You wouldn’t give an intern production root access on their first day. (Or at least, I hope you wouldn't.) You’d start with bounded responsibility, observe behavior, and expand access over time. A probabilistic system deserves the same discipline. Autonomy is something you grant deliberately, not something you assume by default.

What constrained agents actually look like

Even when autonomy is warranted, unconstrained agents are rarely appropriate. The agents that succeed in production are not free-form problem solvers. They are carefully bounded systems designed to operate within explicit limits.

In practice, constrained agents tend to share a few characteristics. They operate inside known state machines, so while they may decide what to do next, the space of possible actions is controlled. Their access to tools is limited and intentional, rather than open-ended. They validate outputs before triggering side effects, and they escalate to humans when decisions cross predefined risk thresholds. Crucially, they log every decision path so behavior can be inspected, understood, and corrected.

What this means architecturally is that these agents are not replacements for workflows. They are agents embedded within workflows. The surrounding structure provides guardrails; the agent provides adaptability where deterministic logic would become brittle.

That distinction is easy to miss, and expensive to ignore.

How this affects your SDLC

Choosing whether or not to build an agent has real consequences for how your software development lifecycle functions.

With workflows, familiar practices still apply. Unit and integration tests remain meaningful because execution paths are deterministic. Staging environments behave similarly to production. Rollbacks are straightforward because behavior changes can be reversed in predictable ways.

Agents change that equation. Testing becomes distributional; you’re no longer validating a single expected output, but a range of acceptable behaviors across many runs.
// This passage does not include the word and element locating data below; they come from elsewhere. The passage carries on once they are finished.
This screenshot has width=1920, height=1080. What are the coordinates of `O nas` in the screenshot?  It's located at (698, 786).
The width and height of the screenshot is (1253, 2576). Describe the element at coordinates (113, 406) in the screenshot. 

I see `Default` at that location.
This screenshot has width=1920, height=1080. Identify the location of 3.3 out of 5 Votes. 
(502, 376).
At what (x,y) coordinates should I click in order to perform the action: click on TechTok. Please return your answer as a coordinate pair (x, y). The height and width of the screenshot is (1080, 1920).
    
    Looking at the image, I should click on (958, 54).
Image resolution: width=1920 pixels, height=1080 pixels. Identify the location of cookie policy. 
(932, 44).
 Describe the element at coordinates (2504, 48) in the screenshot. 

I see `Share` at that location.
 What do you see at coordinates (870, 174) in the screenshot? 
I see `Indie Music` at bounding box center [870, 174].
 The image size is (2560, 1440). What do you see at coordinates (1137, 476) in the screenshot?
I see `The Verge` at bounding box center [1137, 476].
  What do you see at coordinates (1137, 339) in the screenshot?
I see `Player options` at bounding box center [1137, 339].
Staging environments have to simulate probabilistic behavior to be useful. Rollback is no longer just about reverting code; it’s about reverting behavior, which may involve prompts, state, or model configuration.

This isn't better or worse, but it is fundamentally different. And organizations that adopt agents without acknowledging this shift often find themselves with systems that don’t fit their existing delivery and governance practices.

That mismatch is where many AI initiatives quietly stall.

The psychological pressure to build agents

There’s also a social dimension to this decision that technical discussions often ignore.

“Agent” has become a status signal. It implies modernity, sophistication, and strategic relevance. Saying “we’re building workflows” can feel behind the curve, even when workflows are the correct engineering choice.

That pressure is real, and resisting it is a strategic act.

Choosing reliability over narrative is not a lack of ambition. It’s a commitment to shipping systems that can be understood, trusted, and evolved. The most effective AI teams are often the least performative about how “agentic” their systems are.

What this unlocks when you admit you’re not building an agent

Once teams stop defaulting to agents, a lot of friction disappears.

Architecture simplifies because control flow is explicit. Testability improves because behavior is easier to reason about. Governance becomes tractable because risk boundaries are clearer. Tool selection becomes constrained instead of overwhelming, because entire categories of tools are no longer relevant.

Most importantly, you regain deterministic leverage over probabilistic components. You decide where uncertainty can exist, and where it can't.

That, more than any specific framework or tool, is the core engineering challenge of AI systems.

‍

You May Not Be Building an AI Agent. And That’s OK.